**Instructions to follow:**
Please express every line of the records below as a Markdown table with the columns Row and Line, numbering each row and skipping blank lines. Leave the pictures out of the table.

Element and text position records
────────────────────────────────────────

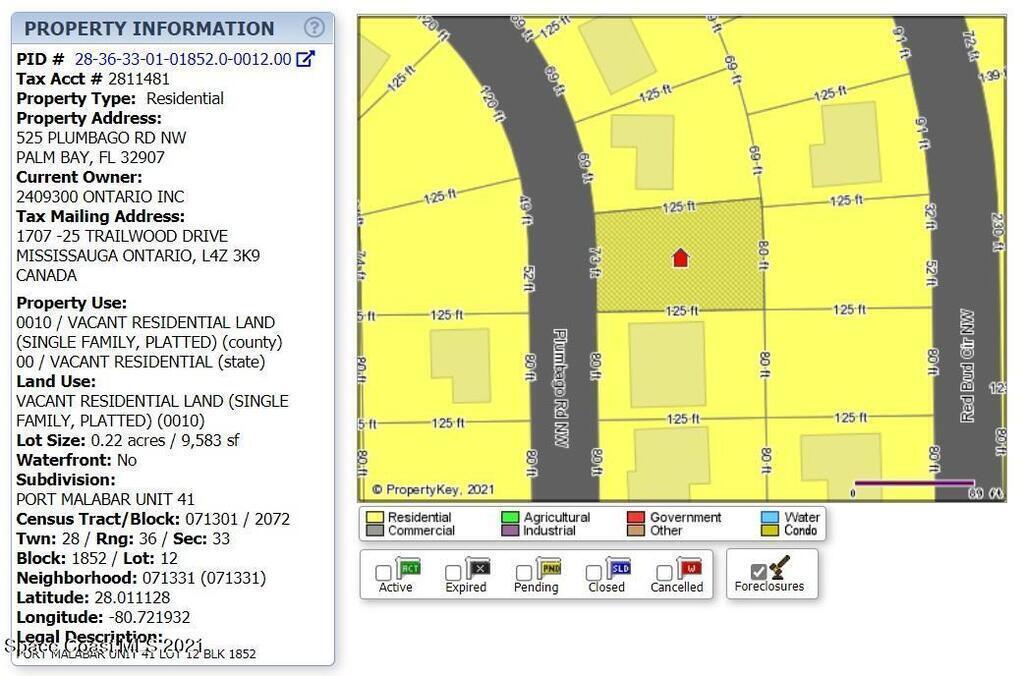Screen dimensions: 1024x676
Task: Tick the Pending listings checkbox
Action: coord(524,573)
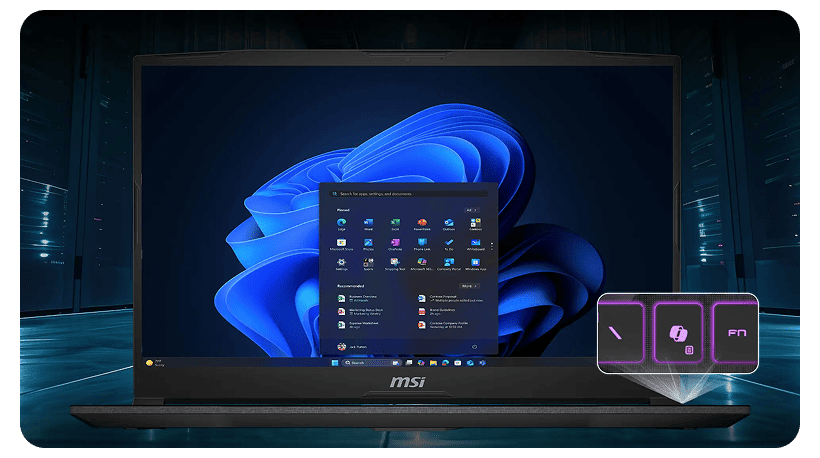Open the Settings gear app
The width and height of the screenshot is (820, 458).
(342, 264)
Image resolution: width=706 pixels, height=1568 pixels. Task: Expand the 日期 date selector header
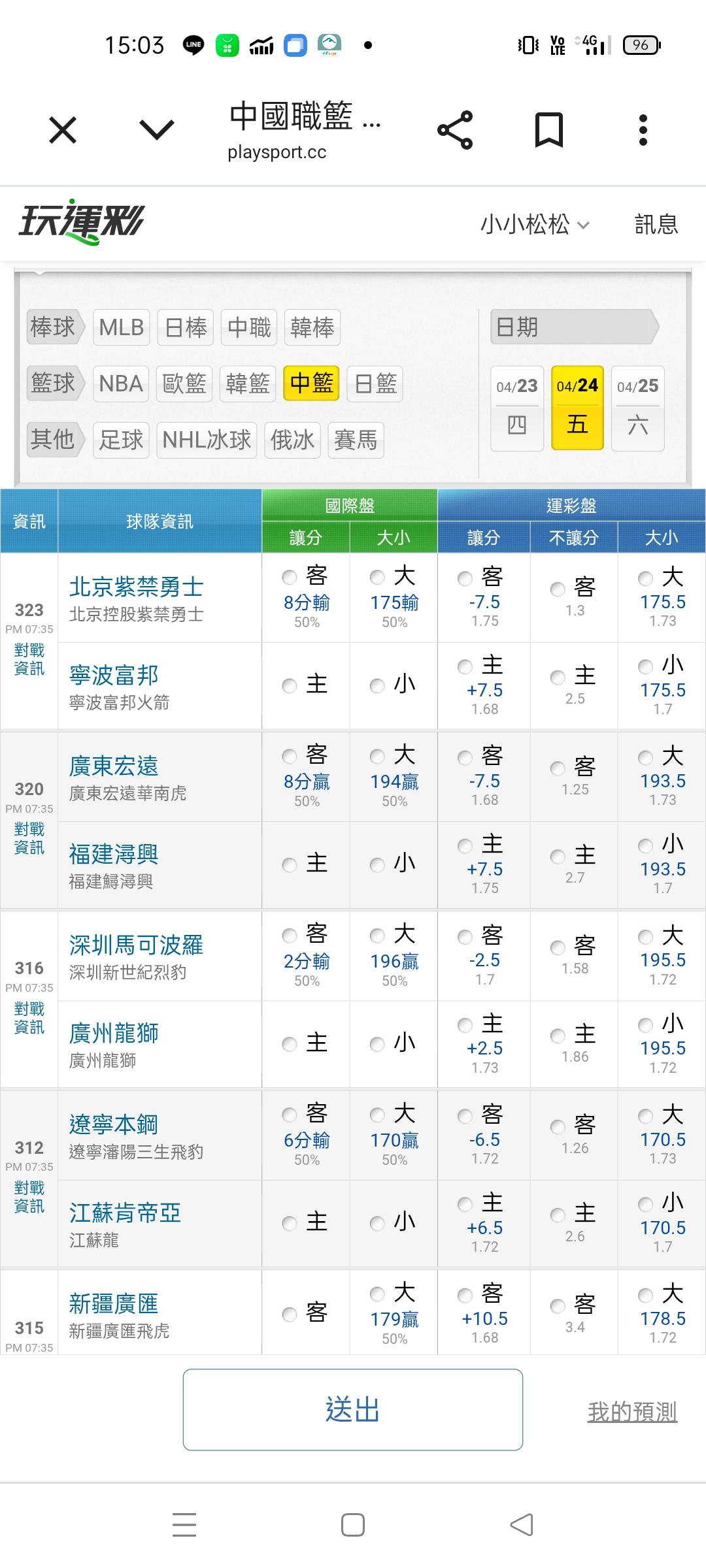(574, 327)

────────────────────────────────────────

**Exercise output:**
| Row | Line |
|---|---|
| 1 | Screen dimensions: 1024x676 |
| 2 | Task: Tick the Pending listings checkbox |
| 3 | Action: coord(524,573) |
| 4 | Open the Settings gear app |
| 5 | The width and height of the screenshot is (820, 458). |
| 6 | (342, 264) |
| 7 | Image resolution: width=706 pixels, height=1568 pixels. Task: Expand the 日期 date selector header |
| 8 | (574, 327) |